-- Records for processing follows --

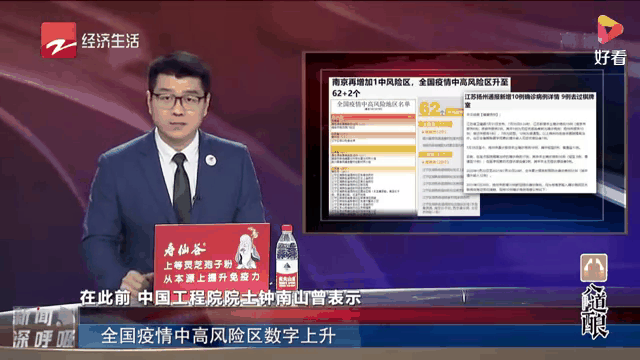This screenshot has width=640, height=360.
Task: Click the round lapel pin on the suit
Action: coord(211,160)
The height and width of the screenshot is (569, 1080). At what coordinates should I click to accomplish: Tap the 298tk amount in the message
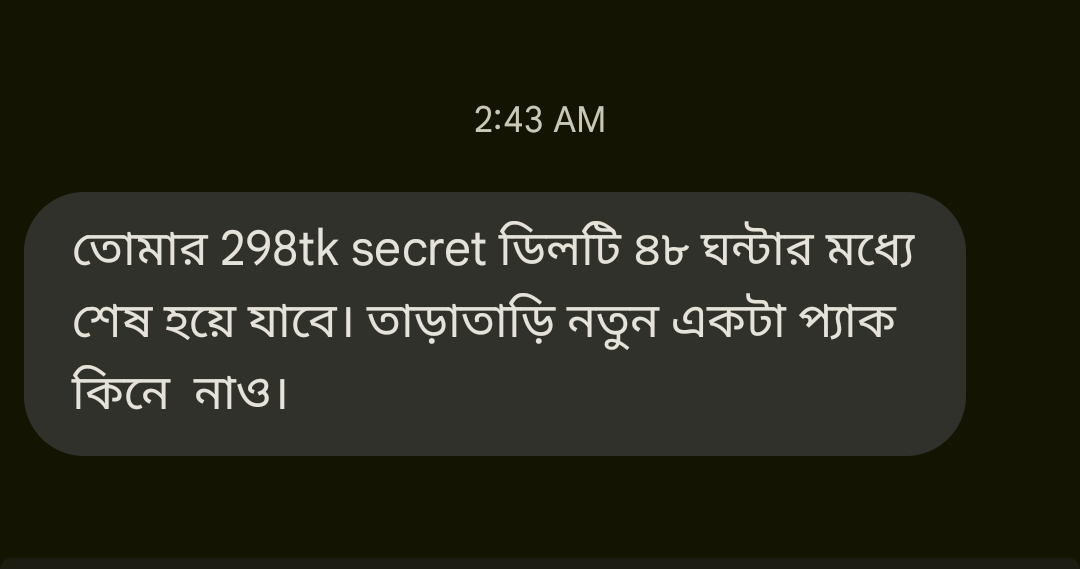coord(279,249)
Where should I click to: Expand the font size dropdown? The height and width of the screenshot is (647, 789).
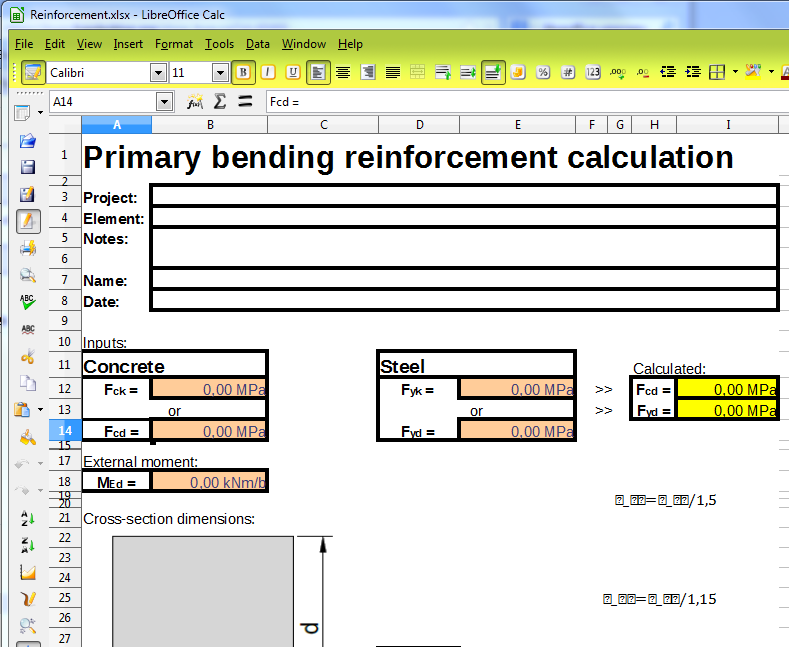click(220, 72)
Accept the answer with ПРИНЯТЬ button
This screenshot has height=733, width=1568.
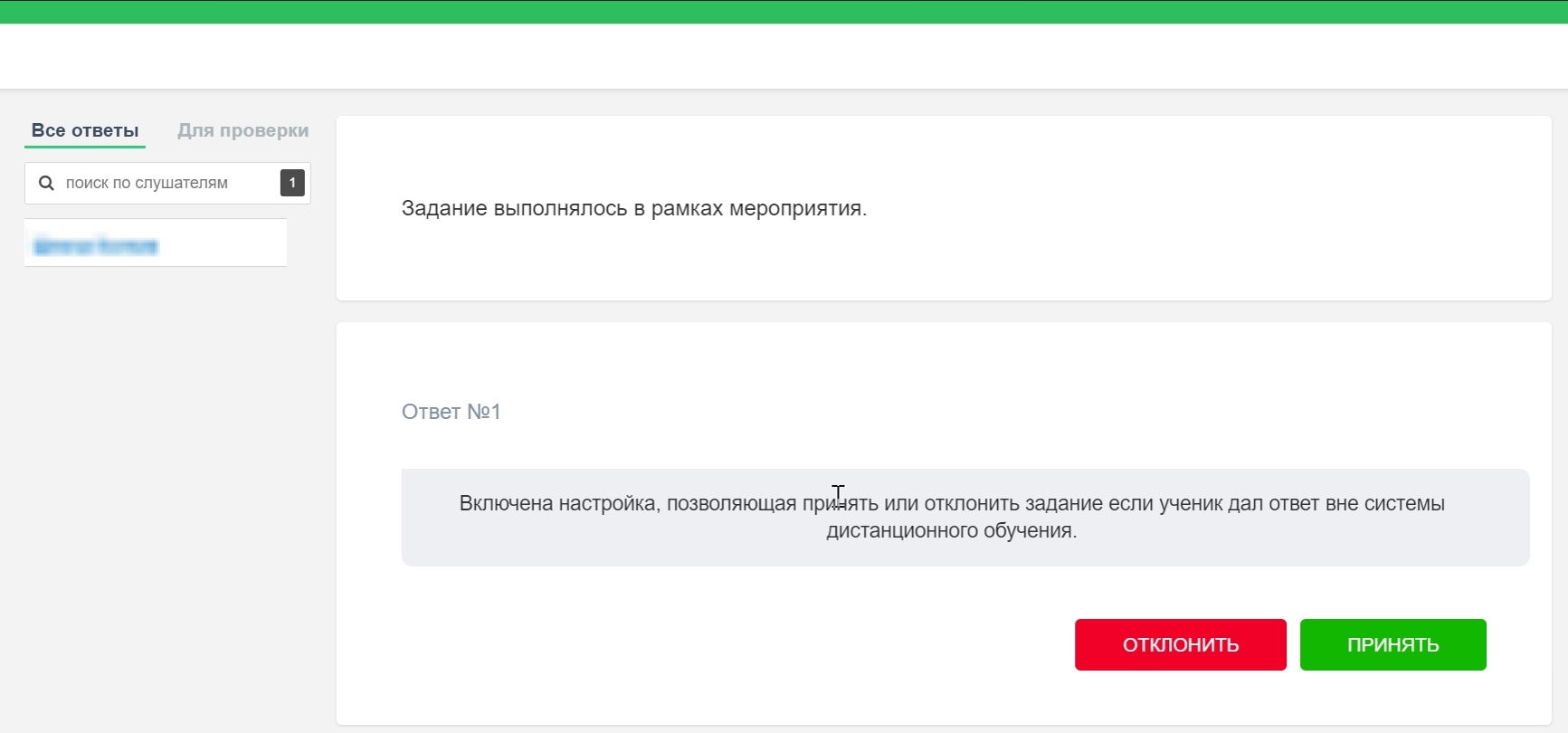[1392, 644]
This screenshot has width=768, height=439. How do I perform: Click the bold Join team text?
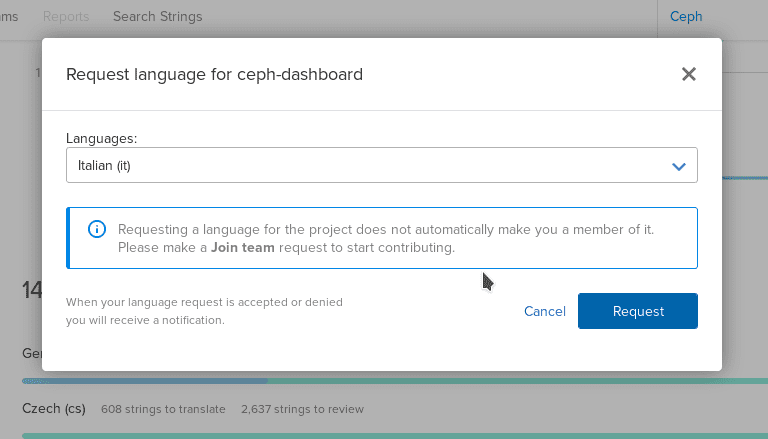pos(243,247)
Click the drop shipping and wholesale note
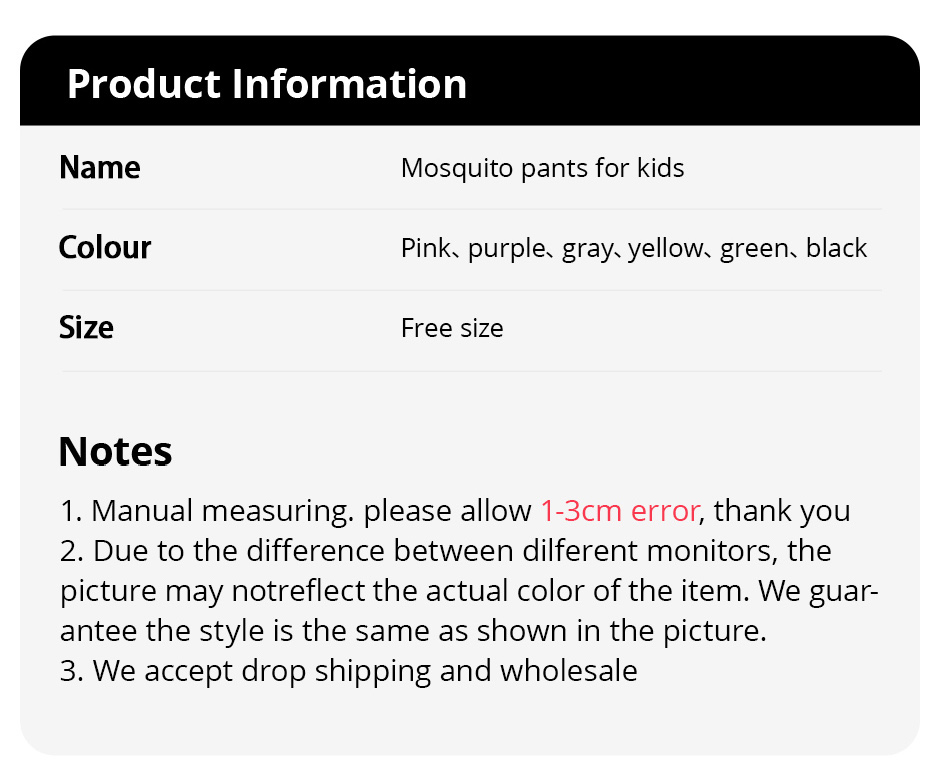This screenshot has height=768, width=940. tap(348, 671)
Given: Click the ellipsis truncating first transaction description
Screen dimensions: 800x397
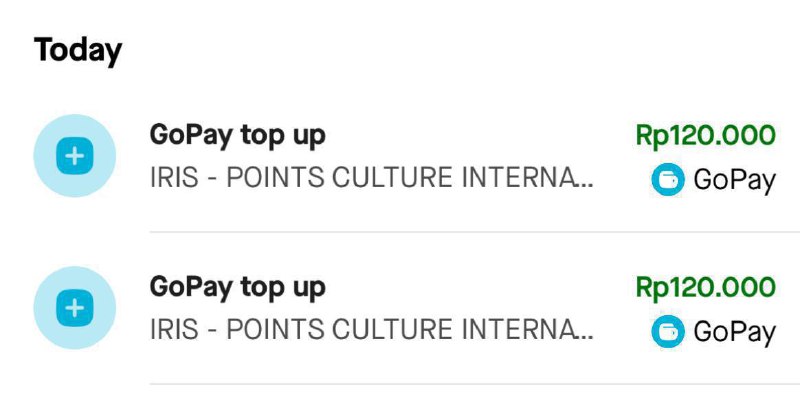Looking at the screenshot, I should click(587, 186).
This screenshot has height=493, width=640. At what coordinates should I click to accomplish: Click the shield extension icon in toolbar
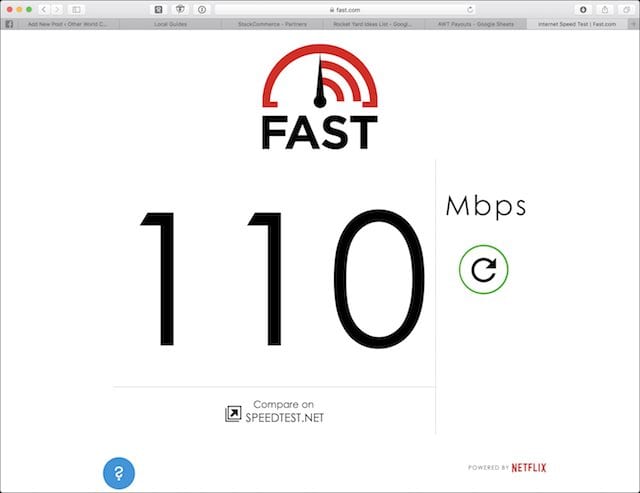180,9
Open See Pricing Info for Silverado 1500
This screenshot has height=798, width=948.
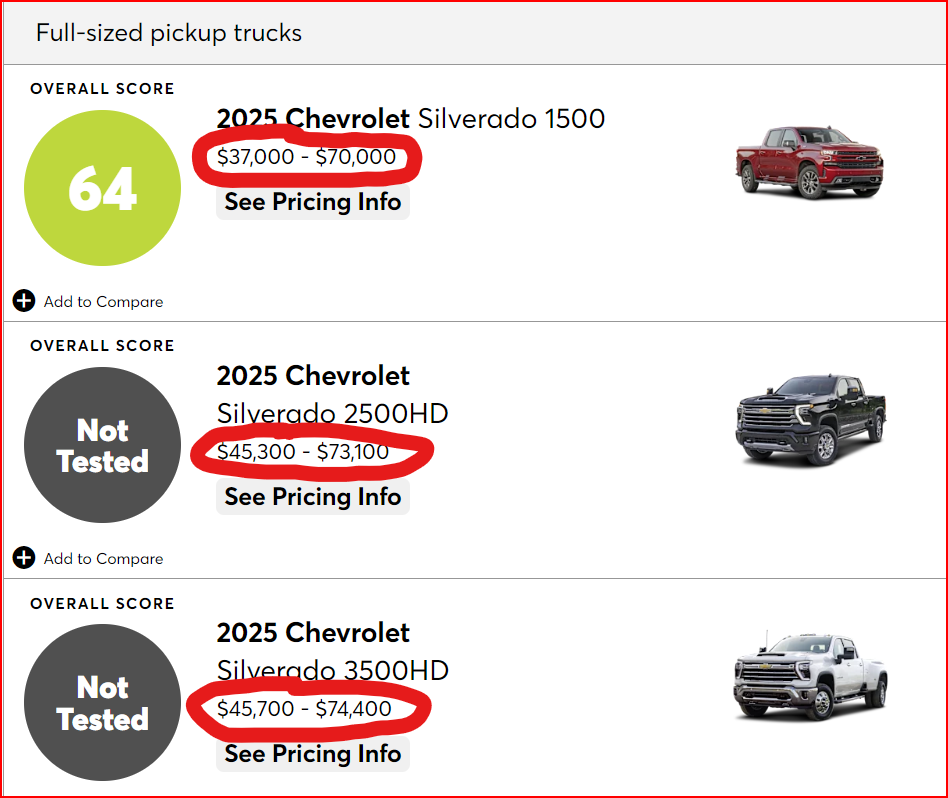[312, 202]
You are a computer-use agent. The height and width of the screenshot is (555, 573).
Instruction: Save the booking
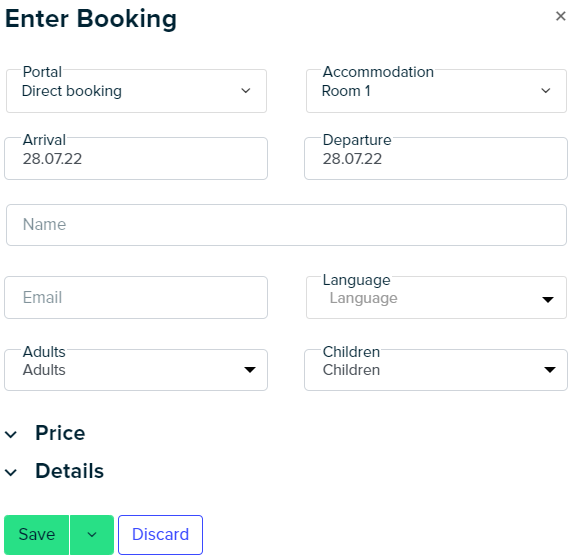[37, 535]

-- Records for processing concluded --

■ What the exercise asks
Repeat the lines from the line containing "This screenshot has height=493, width=640." through the end of the material above exactly, with no pictures and nothing else.

■ Response below
This screenshot has height=493, width=640. At what coordinates should I click to accomplish: Click the shield extension icon in toolbar
180,9
Open See Pricing Info for Silverado 1500
This screenshot has height=798, width=948.
[312, 202]
You are a computer-use agent. The height and width of the screenshot is (555, 573).
Instruction: Save the booking
[37, 535]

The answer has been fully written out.